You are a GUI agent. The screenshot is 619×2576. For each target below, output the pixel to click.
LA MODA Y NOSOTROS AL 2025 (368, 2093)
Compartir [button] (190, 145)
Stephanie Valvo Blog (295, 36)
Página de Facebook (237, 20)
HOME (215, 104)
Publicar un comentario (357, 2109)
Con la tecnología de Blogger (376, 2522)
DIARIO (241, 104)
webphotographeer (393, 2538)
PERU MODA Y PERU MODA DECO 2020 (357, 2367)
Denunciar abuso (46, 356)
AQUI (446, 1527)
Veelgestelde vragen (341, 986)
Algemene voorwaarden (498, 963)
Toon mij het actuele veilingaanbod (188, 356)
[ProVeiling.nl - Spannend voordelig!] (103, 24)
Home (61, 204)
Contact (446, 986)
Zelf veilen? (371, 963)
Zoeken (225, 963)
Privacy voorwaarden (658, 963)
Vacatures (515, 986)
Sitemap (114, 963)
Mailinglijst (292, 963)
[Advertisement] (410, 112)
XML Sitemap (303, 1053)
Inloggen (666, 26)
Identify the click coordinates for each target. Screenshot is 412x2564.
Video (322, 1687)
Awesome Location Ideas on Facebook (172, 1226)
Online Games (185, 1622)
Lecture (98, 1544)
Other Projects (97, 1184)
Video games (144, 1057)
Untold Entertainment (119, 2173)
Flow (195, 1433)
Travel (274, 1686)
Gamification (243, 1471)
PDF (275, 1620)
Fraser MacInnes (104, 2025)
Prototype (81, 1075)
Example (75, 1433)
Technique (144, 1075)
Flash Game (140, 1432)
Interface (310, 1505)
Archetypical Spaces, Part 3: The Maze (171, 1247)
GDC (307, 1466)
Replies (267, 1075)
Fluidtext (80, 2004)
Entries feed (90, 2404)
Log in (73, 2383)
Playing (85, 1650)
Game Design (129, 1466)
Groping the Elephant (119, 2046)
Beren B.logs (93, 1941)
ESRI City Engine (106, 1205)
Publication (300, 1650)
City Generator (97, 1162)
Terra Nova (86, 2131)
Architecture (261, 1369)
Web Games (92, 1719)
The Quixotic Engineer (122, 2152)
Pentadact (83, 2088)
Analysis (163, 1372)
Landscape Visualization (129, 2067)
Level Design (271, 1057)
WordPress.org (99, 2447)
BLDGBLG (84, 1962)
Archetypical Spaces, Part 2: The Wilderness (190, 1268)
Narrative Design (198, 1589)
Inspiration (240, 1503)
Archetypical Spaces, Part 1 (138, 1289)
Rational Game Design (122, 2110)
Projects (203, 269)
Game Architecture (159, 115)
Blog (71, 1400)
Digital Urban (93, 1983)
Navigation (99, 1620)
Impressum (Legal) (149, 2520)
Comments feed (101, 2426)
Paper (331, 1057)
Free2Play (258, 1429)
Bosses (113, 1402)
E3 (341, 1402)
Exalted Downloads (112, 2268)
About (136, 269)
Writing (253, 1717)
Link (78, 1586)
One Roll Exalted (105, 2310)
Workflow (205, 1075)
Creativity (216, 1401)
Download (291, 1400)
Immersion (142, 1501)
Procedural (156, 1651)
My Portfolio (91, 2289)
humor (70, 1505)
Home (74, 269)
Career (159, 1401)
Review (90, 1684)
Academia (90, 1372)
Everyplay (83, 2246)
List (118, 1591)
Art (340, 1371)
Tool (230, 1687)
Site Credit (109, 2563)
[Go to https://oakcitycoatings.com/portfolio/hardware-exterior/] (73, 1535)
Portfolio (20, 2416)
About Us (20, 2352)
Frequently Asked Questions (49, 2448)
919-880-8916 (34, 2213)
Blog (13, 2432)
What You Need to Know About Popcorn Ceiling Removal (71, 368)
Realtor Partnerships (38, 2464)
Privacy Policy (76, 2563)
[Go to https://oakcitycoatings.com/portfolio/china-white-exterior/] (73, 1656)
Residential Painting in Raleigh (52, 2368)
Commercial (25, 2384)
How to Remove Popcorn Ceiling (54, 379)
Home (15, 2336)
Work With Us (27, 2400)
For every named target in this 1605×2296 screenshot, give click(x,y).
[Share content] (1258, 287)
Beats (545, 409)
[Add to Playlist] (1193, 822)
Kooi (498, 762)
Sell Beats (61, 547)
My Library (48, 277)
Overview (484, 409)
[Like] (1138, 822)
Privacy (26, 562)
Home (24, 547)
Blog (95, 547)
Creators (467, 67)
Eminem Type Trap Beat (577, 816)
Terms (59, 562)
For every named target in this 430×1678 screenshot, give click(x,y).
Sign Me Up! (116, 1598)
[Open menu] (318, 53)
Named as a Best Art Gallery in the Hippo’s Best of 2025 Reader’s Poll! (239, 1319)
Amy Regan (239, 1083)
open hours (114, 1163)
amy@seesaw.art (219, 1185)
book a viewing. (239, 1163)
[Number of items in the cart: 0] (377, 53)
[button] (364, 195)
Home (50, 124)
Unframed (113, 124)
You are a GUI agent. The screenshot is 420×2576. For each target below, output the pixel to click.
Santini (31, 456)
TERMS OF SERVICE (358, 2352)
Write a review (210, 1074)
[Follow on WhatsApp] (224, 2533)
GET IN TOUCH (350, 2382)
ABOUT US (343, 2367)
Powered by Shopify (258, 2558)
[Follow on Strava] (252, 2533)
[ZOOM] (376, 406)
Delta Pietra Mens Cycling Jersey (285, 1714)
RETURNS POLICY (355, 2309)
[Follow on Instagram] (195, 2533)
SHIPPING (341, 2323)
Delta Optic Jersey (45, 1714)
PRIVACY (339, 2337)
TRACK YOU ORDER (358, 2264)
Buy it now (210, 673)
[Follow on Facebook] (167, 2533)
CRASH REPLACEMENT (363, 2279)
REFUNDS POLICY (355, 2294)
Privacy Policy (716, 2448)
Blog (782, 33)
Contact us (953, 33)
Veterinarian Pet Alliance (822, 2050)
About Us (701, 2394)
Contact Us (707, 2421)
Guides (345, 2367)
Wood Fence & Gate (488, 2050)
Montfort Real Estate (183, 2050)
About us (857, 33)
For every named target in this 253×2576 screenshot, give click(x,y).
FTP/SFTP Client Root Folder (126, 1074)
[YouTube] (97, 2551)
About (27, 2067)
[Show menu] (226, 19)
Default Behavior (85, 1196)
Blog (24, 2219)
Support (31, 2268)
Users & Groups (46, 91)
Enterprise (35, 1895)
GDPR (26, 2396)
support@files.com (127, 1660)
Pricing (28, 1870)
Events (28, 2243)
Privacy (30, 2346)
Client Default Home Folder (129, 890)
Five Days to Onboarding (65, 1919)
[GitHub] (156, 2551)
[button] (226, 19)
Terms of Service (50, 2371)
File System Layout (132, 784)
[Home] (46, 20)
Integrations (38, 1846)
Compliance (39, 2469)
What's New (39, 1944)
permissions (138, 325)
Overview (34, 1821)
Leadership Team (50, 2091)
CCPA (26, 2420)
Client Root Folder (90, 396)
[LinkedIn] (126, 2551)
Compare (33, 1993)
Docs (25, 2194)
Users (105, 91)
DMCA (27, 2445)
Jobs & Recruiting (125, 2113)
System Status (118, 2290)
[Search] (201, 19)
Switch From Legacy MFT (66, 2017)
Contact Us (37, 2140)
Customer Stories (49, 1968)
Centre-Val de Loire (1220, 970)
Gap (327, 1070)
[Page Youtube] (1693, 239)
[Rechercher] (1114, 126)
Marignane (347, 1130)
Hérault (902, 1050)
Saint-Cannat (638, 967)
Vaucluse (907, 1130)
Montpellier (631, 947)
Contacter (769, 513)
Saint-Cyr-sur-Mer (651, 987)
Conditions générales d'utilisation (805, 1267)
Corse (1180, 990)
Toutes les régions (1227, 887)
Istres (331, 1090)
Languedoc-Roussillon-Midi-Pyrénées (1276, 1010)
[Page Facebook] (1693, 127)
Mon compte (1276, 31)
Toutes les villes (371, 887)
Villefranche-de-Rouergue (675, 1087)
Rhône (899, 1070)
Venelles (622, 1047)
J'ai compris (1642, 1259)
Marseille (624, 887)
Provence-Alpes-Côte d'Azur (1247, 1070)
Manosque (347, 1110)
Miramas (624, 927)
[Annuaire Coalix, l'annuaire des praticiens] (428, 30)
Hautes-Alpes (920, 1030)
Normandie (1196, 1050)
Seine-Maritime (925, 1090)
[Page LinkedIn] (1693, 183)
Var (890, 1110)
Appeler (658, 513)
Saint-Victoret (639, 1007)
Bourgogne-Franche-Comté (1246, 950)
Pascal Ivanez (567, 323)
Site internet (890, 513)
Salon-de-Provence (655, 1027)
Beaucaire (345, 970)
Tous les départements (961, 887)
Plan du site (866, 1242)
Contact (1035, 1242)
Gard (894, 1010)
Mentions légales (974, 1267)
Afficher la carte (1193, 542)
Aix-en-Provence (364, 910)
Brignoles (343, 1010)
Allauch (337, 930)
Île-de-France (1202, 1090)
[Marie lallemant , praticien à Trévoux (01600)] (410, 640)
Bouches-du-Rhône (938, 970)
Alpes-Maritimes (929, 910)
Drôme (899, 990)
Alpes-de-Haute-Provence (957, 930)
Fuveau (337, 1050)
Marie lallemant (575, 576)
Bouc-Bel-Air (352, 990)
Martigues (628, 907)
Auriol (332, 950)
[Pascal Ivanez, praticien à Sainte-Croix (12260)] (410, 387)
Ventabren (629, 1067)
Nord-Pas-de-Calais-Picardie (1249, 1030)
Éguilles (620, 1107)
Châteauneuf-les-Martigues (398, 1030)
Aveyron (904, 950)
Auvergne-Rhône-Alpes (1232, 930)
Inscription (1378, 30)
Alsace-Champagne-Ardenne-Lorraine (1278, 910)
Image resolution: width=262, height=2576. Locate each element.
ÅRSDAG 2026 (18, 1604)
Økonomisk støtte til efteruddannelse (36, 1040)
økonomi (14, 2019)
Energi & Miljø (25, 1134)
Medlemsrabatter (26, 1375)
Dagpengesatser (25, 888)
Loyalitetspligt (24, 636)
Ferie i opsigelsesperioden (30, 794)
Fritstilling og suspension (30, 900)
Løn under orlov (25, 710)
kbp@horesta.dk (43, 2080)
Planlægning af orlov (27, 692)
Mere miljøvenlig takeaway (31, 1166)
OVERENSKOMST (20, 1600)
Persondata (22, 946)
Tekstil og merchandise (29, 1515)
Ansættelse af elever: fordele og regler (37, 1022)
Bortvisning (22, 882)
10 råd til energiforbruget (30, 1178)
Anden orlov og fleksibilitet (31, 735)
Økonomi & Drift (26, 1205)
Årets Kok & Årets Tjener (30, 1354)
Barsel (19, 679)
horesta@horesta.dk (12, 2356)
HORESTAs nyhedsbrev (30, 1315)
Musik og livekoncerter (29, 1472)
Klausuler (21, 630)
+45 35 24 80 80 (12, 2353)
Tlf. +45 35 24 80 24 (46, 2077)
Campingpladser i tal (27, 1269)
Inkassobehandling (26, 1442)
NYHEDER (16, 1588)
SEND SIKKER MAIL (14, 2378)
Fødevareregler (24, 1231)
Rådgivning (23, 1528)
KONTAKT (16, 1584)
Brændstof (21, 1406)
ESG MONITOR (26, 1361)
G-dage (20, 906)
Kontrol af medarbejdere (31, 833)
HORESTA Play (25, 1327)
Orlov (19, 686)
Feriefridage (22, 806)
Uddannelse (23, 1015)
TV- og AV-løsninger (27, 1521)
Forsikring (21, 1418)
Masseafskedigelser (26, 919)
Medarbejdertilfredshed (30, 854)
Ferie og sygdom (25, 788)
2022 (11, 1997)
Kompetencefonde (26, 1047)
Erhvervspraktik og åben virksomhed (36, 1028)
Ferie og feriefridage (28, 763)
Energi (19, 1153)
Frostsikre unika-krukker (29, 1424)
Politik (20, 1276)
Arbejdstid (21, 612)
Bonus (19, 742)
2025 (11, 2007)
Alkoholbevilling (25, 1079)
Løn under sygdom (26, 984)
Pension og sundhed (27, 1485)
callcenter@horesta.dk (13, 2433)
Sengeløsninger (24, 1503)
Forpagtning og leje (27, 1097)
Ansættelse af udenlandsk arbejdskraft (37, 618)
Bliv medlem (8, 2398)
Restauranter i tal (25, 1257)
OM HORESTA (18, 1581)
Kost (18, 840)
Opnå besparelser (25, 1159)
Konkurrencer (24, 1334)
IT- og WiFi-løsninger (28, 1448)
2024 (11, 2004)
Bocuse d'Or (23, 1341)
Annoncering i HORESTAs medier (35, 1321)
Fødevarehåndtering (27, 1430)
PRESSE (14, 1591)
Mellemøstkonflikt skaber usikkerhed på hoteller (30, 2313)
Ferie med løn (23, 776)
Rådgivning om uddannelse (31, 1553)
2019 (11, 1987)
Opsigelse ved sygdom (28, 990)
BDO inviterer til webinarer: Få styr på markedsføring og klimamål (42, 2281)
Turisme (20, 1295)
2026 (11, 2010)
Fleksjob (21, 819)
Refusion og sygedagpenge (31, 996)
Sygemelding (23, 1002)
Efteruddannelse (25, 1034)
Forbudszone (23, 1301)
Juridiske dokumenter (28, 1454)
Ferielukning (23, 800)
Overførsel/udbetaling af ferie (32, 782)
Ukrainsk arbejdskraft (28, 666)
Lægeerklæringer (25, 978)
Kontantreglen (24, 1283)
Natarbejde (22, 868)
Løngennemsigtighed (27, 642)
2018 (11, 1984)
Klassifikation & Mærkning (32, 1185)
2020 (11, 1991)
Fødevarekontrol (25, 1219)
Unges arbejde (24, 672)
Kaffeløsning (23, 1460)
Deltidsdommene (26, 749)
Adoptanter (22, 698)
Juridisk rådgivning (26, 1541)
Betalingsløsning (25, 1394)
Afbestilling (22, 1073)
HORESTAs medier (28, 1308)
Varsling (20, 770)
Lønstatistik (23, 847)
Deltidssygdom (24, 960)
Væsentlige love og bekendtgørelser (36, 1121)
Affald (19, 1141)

--------------------------------------------------

Scan the records for the string "below" and report each line where it occurs.

* OUTPUT FOR THIS TASK
You are a GUI agent. The screenshot is 619×2576. For each target below, output the pixel to click.
You are a GUI agent. The screenshot is 420×2576. For each target below, output the pixel to click.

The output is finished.